The Atroshi–Lyrén 6-item symptom scale, derived by item-response theory from the BCTQ-SSS, has demonstrated better responsiveness (effect size 2.02 versus 1.59 for BCTQ-SSS) and shorter administration time, and is increasingly preferred in contemporary research settings.25
QuickDASH provides upper-limb regional functional measurement and is used as a generic comparator across hand conditions rather than as a CTS-specific instrument.
Differential diagnosis
The differential includes cervical radiculopathy (C6 or C7), , thoracic outlet syndrome, double crush, diabetic and small-fibre polyneuropathy, Parsonage–Turner syndrome (often anterior interosseous nerve), and trapeziometacarpal arthritis with overlapping pain pattern. The diagnostic discipline is to identify the dominant pattern rather than attempt to exclude every alternative; in the typical CTS presentation the differential is narrow and CTS-6 is decisive, while in atypical presentations the differential expands and electrodiagnostic studies and imaging become essential.

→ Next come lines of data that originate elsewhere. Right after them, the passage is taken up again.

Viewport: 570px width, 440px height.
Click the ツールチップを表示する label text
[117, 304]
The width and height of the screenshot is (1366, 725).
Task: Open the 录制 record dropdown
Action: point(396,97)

Examination notes. CTS-6 strong endorsement by AAOS 2024; the BCTQ MCID controversy; Phalen and Durkan sensitivity-specificity figures; the scratch collapse test reliability problem.

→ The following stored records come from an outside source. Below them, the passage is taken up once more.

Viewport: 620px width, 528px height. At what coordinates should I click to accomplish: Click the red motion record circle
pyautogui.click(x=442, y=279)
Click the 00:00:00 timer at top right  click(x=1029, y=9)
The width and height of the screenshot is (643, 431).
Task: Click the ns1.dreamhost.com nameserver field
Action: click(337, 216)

§ 04 · ELECTRODIAGNOSTIC STUDIES
The role of electrodiagnostic studies has shifted from a routine confirmatory test to a selectively-used severity and differential instrument. The AAEM/AAN/AAPMR practice parameter remains the procedural reference: median sensory conduction across the wrist over a 14-cm segment, with comparative testing (median–ulnar, median–radial, palm–wrist) where the absolute latencies are normal but clinical suspicion remains high.26 Comparative tests have sensitivity of approximately 85%, exceeding standard absolute latency measurements.
Severity grading
Two grading systems remain in widespread use:
- Padua classification (1997) — six categories: Negative, Minimal (only on comparative tests), Mild (abnormal sensory conduction velocity, normal distal motor latency), Moderate (abnormal SCV and DML), Severe (absent sensory nerve action potential with abnormal DML), Extreme (absent SNAP and absent compound muscle action potential).27
- Bland scale (2000) — grades 0 to 6, more granular but with classification overlap when applied to large datasets.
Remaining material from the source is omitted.